あははは(笑)。いや、なんかタイアップ曲だとドラマだったりCMだったりにテーマがあって、そこに寄り添うことで言葉がどんどん出てくるんですよ。ヒントを与えてもらえるというか。でも、自分の心から絞り出す曲っていうのはもう、そういうことをしないと出てこないんですよね。本当に毎回泣いてますから(笑)。
──外部から刺激を与えてもらうことで、自分自身により深く向き合うことができる……といった感じなんですかね?
まさにそうです! そういう過程を踏まないと言葉が全然出てこないんですよね。しかも、この曲は自分の誕生日に歌入れをしたんですけど、その段階でもまだ歌詞が書けていなくて。なので、スタジオに入ってから5時間くらいかけて必死に書いて、フラフラになりながら、泣くのを我慢してすぐに歌ったんです。で、歌い終わってスタジオから出たら、スタッフさんが「誕生日おめでとう!」ってクラッカーを鳴らしてくれて。そこで全身の力が抜けて、結局また爆泣きするっていう(笑)。
──何回泣くんですか(笑)。
人生について書いてる曲の場合はだいたいそんな感じです。前に出した「SPOTLIGHT」(2019年にインディーズでリリースされた1stアルバムの表題曲)のときも同じようにめちゃくちゃ泣きましたからね。でも、それが大事なのかなって私は思うんですよ。楽をしちゃダメというか。泣くほど追いつめられて出てくる言葉にこそ、自分の本音や本当に伝えたいことが隠されているんだろうなって。

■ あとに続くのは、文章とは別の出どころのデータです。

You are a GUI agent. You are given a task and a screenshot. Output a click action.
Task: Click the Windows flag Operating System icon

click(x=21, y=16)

──eillさんが大きく注目されるきっかけになった「SPOTLIGHT」と同じようなプロセスを経て生まれたということは、「花のように」もまたご自身にとって大事な作品になっていくのかもしれないですね。
そうですね。周りのスタッフの方にもそう言っていただけています。「SPOTLIGHT」を初めて聴いたときに近い雰囲気があるって。私自身もそんな気がしていますね。
いろんなことをやるのがeill
──ここまで2カ月ごとに新曲を配信してきましたが、9月には竹内まりやさんの「プラスティック・ラブ」のカバー作品がリリースされます。9月10日公開の映画「先生、私の隣に座っていただけませんか?」の主題歌に採用されているんですよね。
そうなんです! 映画、めっちゃ面白いですよ。不倫のお話なんですけど、少女マンガの要素が盛り込まれているので、キュンキュンが止まらなくてヤバかったです(笑)。

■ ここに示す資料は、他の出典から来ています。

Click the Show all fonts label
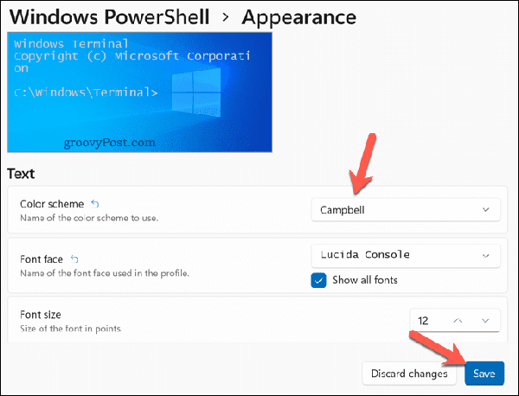Screen dimensions: 519x396 click(x=365, y=280)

──原曲の素晴らしさを大事にしつつ、eillさんらしい味わいを感じさせてくれる仕上がりになりましたね。
竹内まりやさんの楽曲は以前にも「夢の続き」をカバーさせていただいたことがあって。それ以降、たくさんの曲を聴かせていただいて、いろいろ分析して勉強してきたんですよ。(山下)達郎さんのアレンジは本当に素晴らしくて、自分では考え付きもしないようなコーラスの積み方をされていたりもして。そういう発見があるのがものすごく楽しいんですよね。なので、今回またカバーさせていただけることになったのがすごくうれしかったです。
──アレンジはYaffleさんが手がけています。
はい。私はこの曲の歌詞がすごく好きなので、そこを生かしたアレンジをお願いしました。テンポをちょっと落としたり、キーをあえて変えたことで、歌詞と楽曲の駆け引きみたいな部分がしっかり伝わる仕上がりになったかなって思います。言うことないですっていうくらい素敵なアレンジをしていただけました。
──歌入れはいかがでしたか?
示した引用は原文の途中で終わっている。